In order to save memory python's nltk package replaces some of the features with "Lazy" versions of themselves on import. To access the full version of the Reuters corpus, the stopwords corpus, the wordnet, and the part of speech tagger we will use later on in this notebook we must use the nltk downloader

In [2]:
nltk.download("reuters")
nltk.download("stopwords") 
nltk.download('maxent_treebank_pos_tagger')
nltk.download("wordnet")

[nltk_data] Downloading package reuters to /Users/evgenus/nltk_data...
[nltk_data]   Package reuters is already up-to-date!
[nltk_data] Downloading package stopwords to
[nltk_data]     /Users/evgenus/nltk_data...
[nltk_data]   Package stopwords is already up-to-date!
[nltk_data] Downloading package maxent_treebank_pos_tagger to
[nltk_data]     /Users/evgenus/nltk_data...
[nltk_data]   Package maxent_treebank_pos_tagger is already up-to-
[nltk_data]       date!
[nltk_data] Downloading package wordnet to /Users/evgenus/nltk_data...
[nltk_data]   Package wordnet is already up-to-date!


True

#2. Downloading datasets

In [3]:
!wget -O /resources/Sentiment140.200000.csv https://ibm.box.com/shared/static/cdzdpognqgn2ny54e66uoipnorxsfccg.csv

/bin/sh: wget: command not found


In [4]:
!wget -O /resources/ELXN42test2.txt  https://ibm.box.com/shared/static/ssx1isyzg7szp11u71uchn2114td8ndn.txt

/bin/sh: wget: command not found


# 3. Pre-Processing The Text Data 

   ###A) The Reuters Corpus

The first major step is constructing the $\textbf{Term-Document Matrix}$ or $\textbf{TDM}$ for the Reuters corpus. The TDM is a very widely known and widely used tool in natural language processing. In this case study we use the TDM solely to get prior probabilities for our spell-checker but it is included because knowledge of the TDM translates well into any NLP project the reader may try. The first thing we must do with regards specifically to the Reuters corpus is write a function that can take a list of words and return only the important ones and remove any punctuation. Unimportant words in NLP are called $\textbf{stop words}$ and can be removed with a simple reference to the nltk stopwords corpus. The function "_clean_up2" will be needed to create the normalized tweet training data using the Lancaster Stemmer we imported earlier, _clean_up has the added parameter in the definition as a convenience for the "format_train"function later

In [5]:
def _clean_up2(word_list, st): 
    '''Return a list of strings cleaned_words which consists of the a
    Lancaster Stemmer st normailized words from a list of 
    strings word_list with stop words and punctuation removed'''
    stop_words = stopwords.words('english') 
    cleaned_words = [st.stem(cleanup(word)) for word in word_list if (word not in stop_words and 
                     word not in list(string.punctuation))]
    return cleaned_words

def _clean_up(word_list, st=None): 
    '''Return a list of strings cleaned_words which consists of the words from a list of 
    strings word_list with stop words and punctuation removed'''
    stop_words = stopwords.words('english') 
    cleaned_words = [cleanup(word) for word in word_list if (word not in stop_words and 
                     word not in list(string.punctuation))]
    return cleaned_words

def cleanup(s): 
    '''remove punctuation and unwanted characters or hyperlinks from list of string s'''
    return s.translate(str.maketrans(string.punctuation, " "*(len(string.punctuation))))  

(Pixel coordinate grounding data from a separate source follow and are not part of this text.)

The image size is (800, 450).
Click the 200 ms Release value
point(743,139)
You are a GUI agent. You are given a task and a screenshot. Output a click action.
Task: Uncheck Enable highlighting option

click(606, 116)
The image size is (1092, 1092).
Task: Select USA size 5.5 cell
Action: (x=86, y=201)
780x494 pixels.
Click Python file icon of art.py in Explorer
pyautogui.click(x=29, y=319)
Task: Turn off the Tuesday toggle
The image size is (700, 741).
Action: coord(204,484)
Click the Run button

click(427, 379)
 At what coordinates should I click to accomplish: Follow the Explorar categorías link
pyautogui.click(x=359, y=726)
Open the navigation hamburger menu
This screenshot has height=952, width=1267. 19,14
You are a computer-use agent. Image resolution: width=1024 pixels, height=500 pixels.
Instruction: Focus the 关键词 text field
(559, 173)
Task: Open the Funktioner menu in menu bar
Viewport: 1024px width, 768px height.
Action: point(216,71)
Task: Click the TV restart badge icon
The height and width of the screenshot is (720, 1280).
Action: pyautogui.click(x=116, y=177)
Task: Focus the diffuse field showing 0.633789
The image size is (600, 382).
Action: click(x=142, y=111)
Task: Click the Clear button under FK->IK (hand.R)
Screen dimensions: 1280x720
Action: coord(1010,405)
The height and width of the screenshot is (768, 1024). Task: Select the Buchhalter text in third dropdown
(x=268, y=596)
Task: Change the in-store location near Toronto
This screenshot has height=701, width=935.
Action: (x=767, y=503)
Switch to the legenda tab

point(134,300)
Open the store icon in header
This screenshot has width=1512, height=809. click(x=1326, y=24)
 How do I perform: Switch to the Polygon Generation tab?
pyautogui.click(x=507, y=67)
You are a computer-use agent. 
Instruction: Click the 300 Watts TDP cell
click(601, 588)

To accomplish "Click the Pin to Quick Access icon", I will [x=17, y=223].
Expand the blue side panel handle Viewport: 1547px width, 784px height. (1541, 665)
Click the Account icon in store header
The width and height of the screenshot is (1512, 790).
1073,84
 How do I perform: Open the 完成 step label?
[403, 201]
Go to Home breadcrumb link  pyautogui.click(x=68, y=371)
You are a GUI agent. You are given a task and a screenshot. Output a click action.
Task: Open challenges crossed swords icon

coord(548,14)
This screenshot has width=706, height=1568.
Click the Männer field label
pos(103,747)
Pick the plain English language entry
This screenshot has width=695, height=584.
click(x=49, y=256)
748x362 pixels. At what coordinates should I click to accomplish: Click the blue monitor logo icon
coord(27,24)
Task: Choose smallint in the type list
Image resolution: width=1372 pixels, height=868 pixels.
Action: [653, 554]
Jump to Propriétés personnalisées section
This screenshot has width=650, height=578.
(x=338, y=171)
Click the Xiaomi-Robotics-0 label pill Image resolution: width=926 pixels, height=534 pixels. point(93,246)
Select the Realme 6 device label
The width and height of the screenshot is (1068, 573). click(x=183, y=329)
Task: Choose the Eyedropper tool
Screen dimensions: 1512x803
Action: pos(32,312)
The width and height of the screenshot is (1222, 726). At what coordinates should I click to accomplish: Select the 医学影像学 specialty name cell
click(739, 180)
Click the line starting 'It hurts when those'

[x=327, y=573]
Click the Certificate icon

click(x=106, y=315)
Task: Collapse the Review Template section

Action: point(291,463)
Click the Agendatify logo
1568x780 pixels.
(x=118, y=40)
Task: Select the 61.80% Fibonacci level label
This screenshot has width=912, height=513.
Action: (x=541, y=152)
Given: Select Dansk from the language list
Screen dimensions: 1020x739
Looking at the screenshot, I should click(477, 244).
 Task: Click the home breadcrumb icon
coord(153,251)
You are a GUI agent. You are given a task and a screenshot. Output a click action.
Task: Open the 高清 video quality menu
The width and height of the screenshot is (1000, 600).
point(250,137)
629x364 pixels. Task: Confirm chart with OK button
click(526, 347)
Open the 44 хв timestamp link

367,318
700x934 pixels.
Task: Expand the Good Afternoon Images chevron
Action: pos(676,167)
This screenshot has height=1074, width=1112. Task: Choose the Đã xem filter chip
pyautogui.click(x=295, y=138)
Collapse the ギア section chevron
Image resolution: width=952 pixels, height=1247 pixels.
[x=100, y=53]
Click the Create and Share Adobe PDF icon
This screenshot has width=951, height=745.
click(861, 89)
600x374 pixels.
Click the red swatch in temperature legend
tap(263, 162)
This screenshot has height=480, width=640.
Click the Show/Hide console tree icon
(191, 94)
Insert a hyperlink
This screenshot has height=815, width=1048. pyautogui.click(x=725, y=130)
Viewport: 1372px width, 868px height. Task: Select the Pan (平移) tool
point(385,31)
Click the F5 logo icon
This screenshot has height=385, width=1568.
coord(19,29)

The Reuters corpus is divided into 10788 documents which are various types of news articles. The nltk CorpusReader class contains a method which takes any one of these 10788 filenames and returns a list of $\textbf{normalized}$ words used in the document. To normalize a word is to represent it by its base (e.g. dogs $\rightarrow$ normalization $\rightarrow$ dog)  

Most of the time the TDM is actually a Matrix put in python it is almost always better to use dictionaries (called hash tables in other languages) for storing large amounts of information. So to make the TDM we can use the following function and if we need the name of a document represented at position $\textit{j}$ we can find it by looking up the $\textit{jth}$ name in reuters.fileids()

In [6]:
def make_tdm(corpus): 
    '''Return a list of dictionaries TDM where each element contains the words
    used and word counts in each corpus document''' 
    TDM = []
    for f in corpus.fileids(): 
        word_list = corpus.words(f) 
        cleaned_words = _clean_up(word_list) 
        DM = Counter(cleaned_words) 
        TDM.append(DM)
    
    return TDM 
    

Now that we have made the TDM we can use this code heavily inspired by Peter Norvig (you can find the original here: $\href{url}{http://norvig.com/spell-correct.html}$). The idea is we would like to estimate what word is was meant by a misspelled word we try to maximize P(intended word | input string), using the Bayes Rule $argmax_{w}P(w|s) = argmax_{w}P(s|w)*P(w)$. The goal the TDM serves is in estimating the prior probability P(w) which is the MLE for our $\textbf{language model}$ in this example we assign equal probability to any of the five operations you can see in the "edits1(word)" function below. If you wanted to build a better $\textbf{error model}$ from which to draw the probability that an author typed a string $\textit{s}$ when he/she meant $\textit{w}$ you could add weights for keys that are close together or use misspelled data to estimate a better distribution. 

For now we develop the aggregated TDM in NWORDS and we will later call the function correct(word) to spell check our data. 

In [7]:
def train_tdm(tdm): 
    model = collections.defaultdict(lambda: 1)
    for doc in tdm: 
        for word in doc.keys(): 
            model[word] += doc[word]
    return model

TDM = make_tdm(reuters) 
NWORDS = train_tdm(TDM)
alphabet = 'abcdefghijklmnopqrstuvwxyz'

def edits1(word):
   splits     = [(word[:i], word[i:]) for i in range(len(word) + 1)]
   deletes    = [a + b[1:] for a, b in splits if b]
   transposes = [a + b[1] + b[0] + b[2:] for a, b in splits if len(b)>1]
   replaces   = [a + c + b[1:] for a, b in splits for c in alphabet if b]
   inserts    = [a + c + b     for a, b in splits for c in alphabet]
   return set(deletes + transposes + replaces + inserts)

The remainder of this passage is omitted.